Answer to Question 1
Order effects occur when experience in one part of a research study affects performance in another part of the study. A simple example is fatigue: participants tire during one treatment condition and their performance is lower in the next treatment condition. As a result, there are two explanations for why the scores may differ from one treatment to another: the difference may be caused by the treatments, or the difference may be caused by order effects.
Answer to Question 2
Define the Focus: As in all of the scaling methods, you begin by defining the focus for your scale. Let's imagine that you want to develop a cumulative scale that measures U.S. citizen attitudes toward immigration. You would want to be sure to specify in your definition whether you are talking about any type of immigration (legal and illegal) from anywhere (Europe, Asia, Latin and South America, Africa).
Develop the Items: Next, as in all scaling methods, you would develop a large set of items that reflects the concept. You might do this yourself or you might en- gage a knowledgeable group to help. Of course, you would want to come up with many more statements (about 80100 is desirable) than you will ultimately need.
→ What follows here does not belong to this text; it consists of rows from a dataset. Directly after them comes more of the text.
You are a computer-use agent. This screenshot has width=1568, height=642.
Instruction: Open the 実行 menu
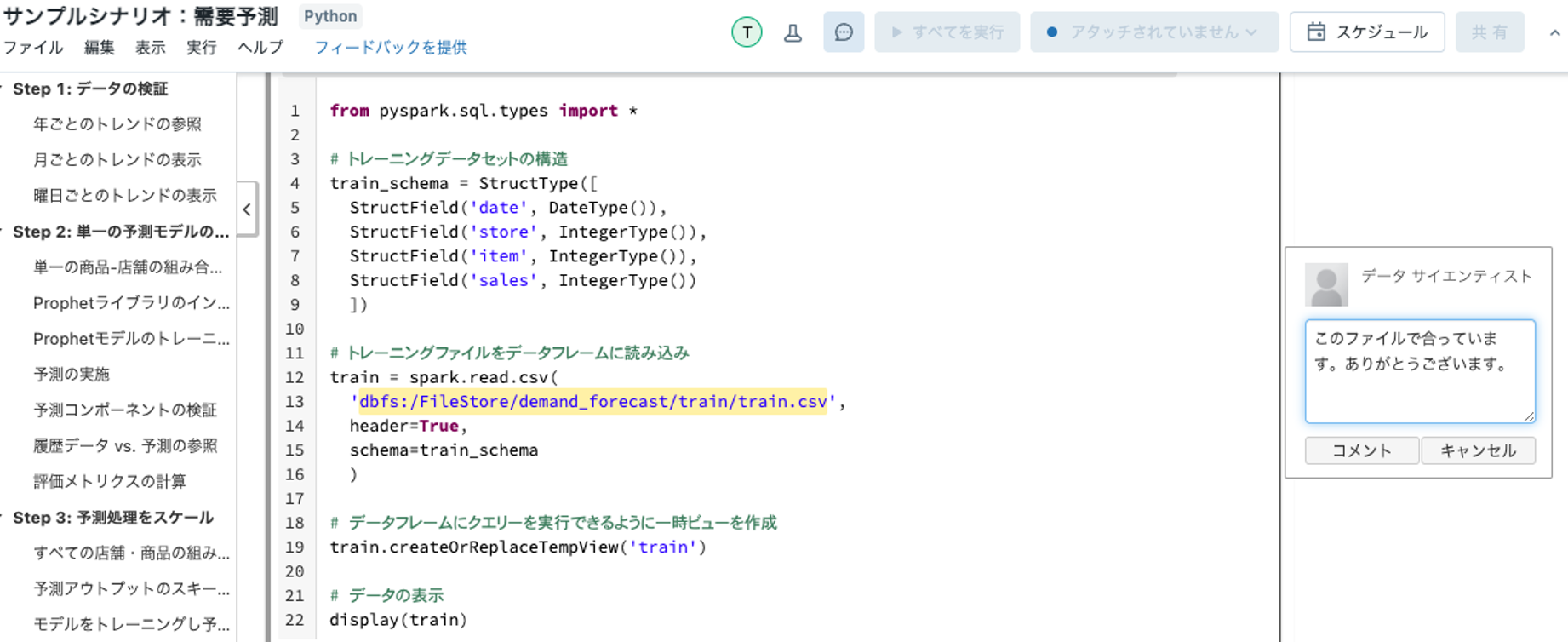point(201,48)
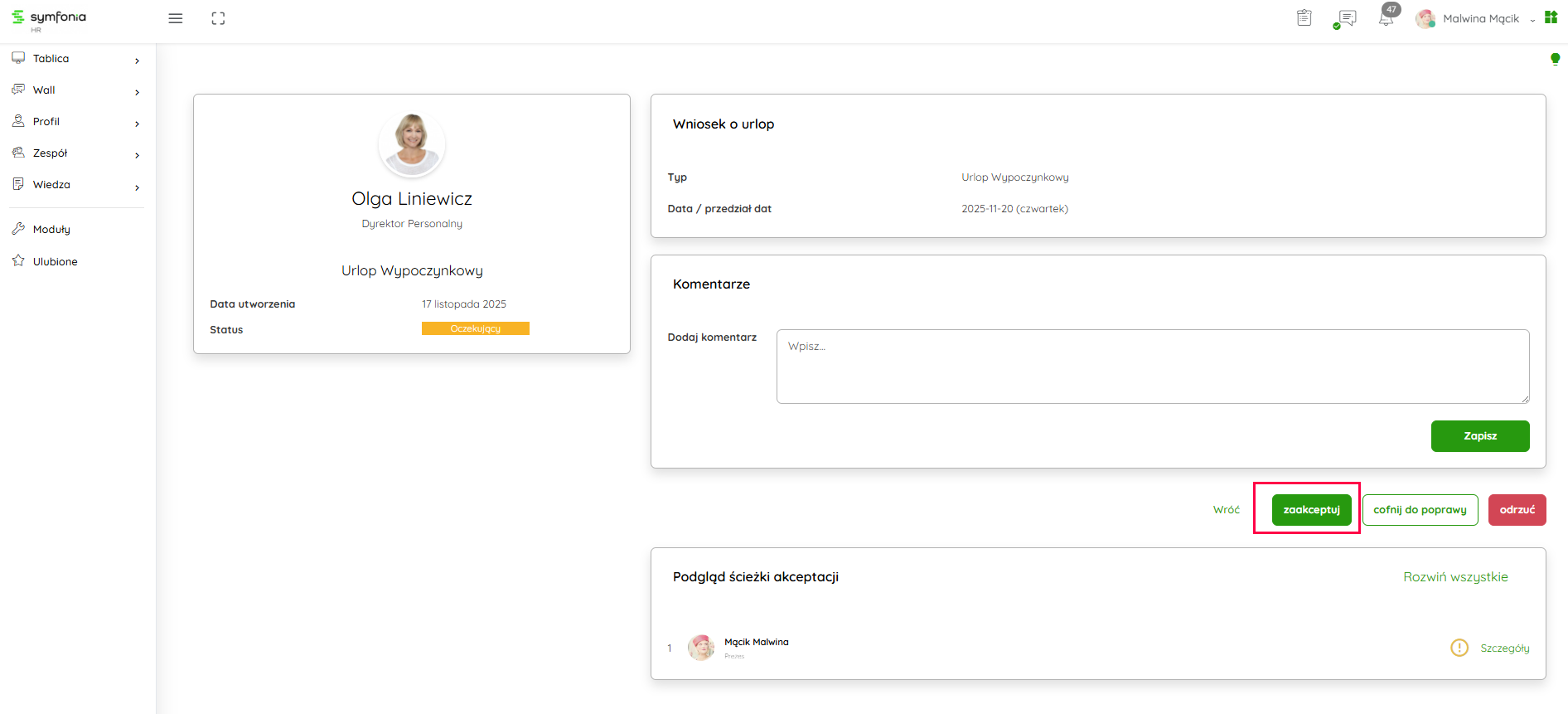
Task: Click Olga Liniewicz profile photo
Action: point(412,144)
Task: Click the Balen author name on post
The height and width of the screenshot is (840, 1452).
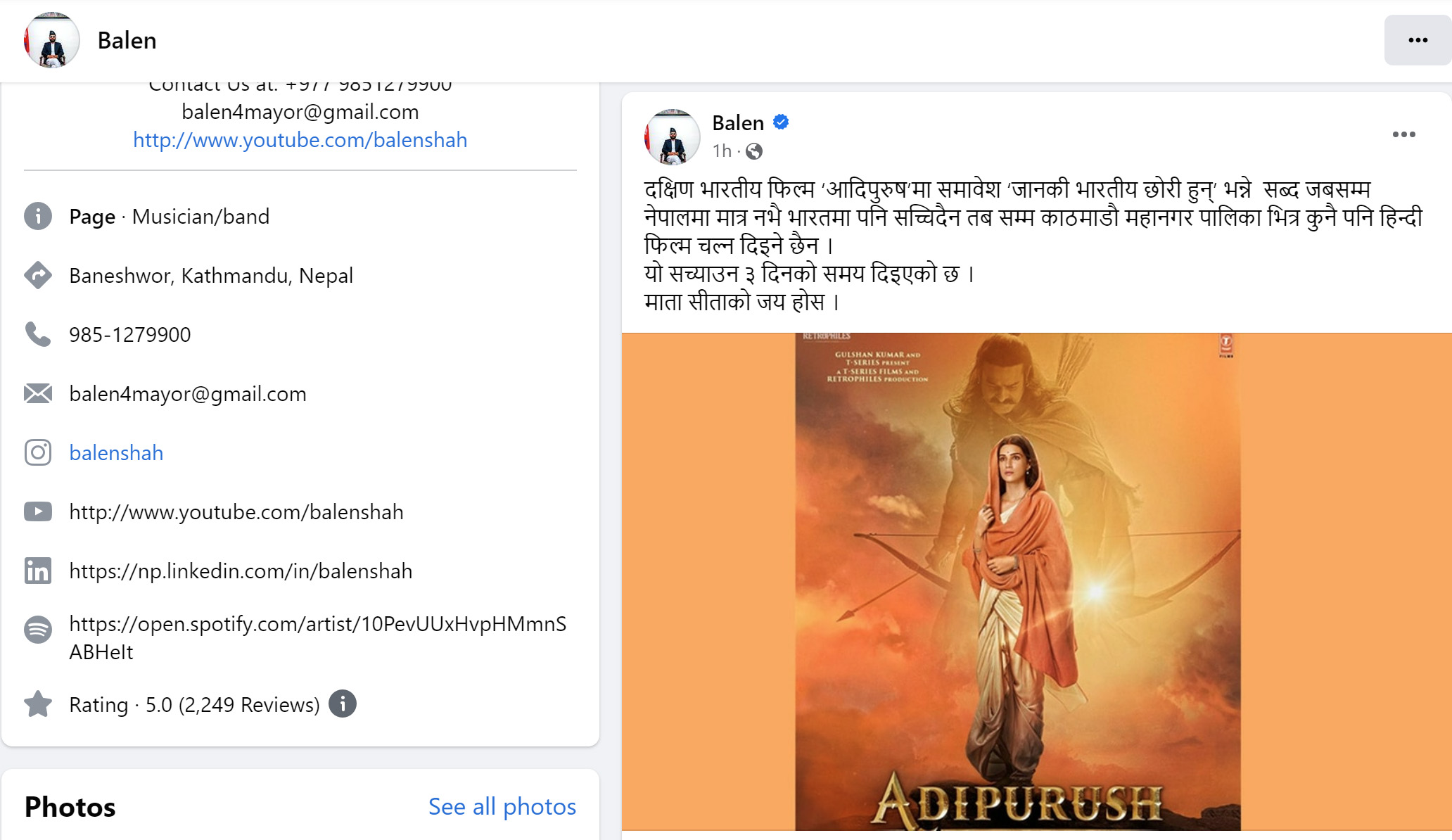Action: 738,123
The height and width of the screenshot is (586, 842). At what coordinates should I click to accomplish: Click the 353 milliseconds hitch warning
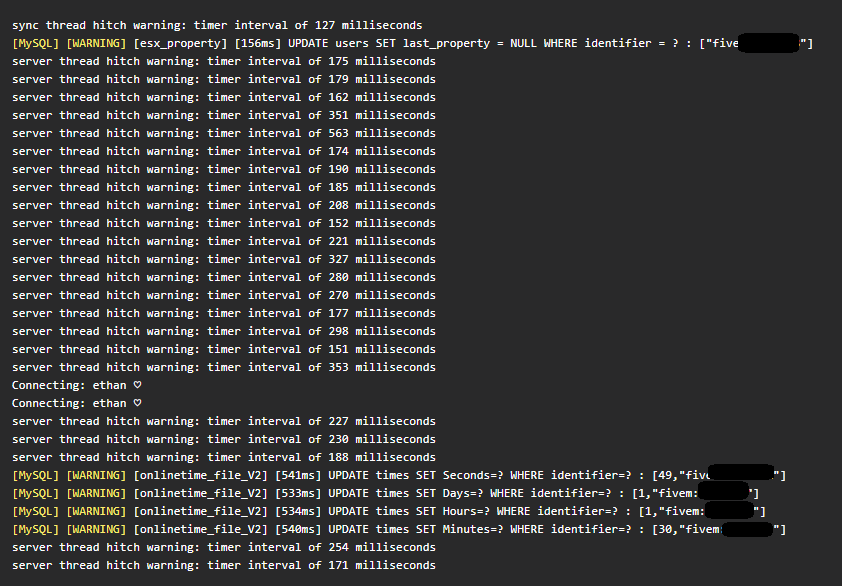(x=223, y=367)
Rate the Items: Next, you would want to have a group of judges rate the statements or items in terms of how favorable they are to the concept of interest. They would give a Yes if the item is favorable toward the construct and a No if it is not. Notice that you are not asking the judges whether they personally agree with the statement. Instead, you're asking them to make a judgment about how the statement is related to the construct of interest.
Develop the Cumulative Scale: The key to Guttman scaling is in the analysis. You construct a matrix or table that shows the responses of all the respondents on all of the items. You then sort this matrix so that respondents who agree with more statements are listed at the top and those who agree with fewer are at the bottom. For respondents with the same number of agreements, sort the statements from left to right, from those that most agreed to, to those that fewest agreed to.
Although you can examine the matrix if there are only a few items in it, if there are many items, you need to use a data analysis procedure called scalogram analysis to determine the subsets of items from the pool that best approximate the cumulative property. Then, you review these items and select your final scale elements. There are several statistical techniques for examining the table to find a cumulative scale. Because there is seldom a perfectly cumulative scale, you usually have to test how good it is. These statistics also estimate a scale score value for each item. This scale score is used in the final calculation of a respondent's score.
Administering the Scale: After you've selected the final scale items, it's relatively simple to administer the scale. You simply present the items and ask respondents to check items with which they agree.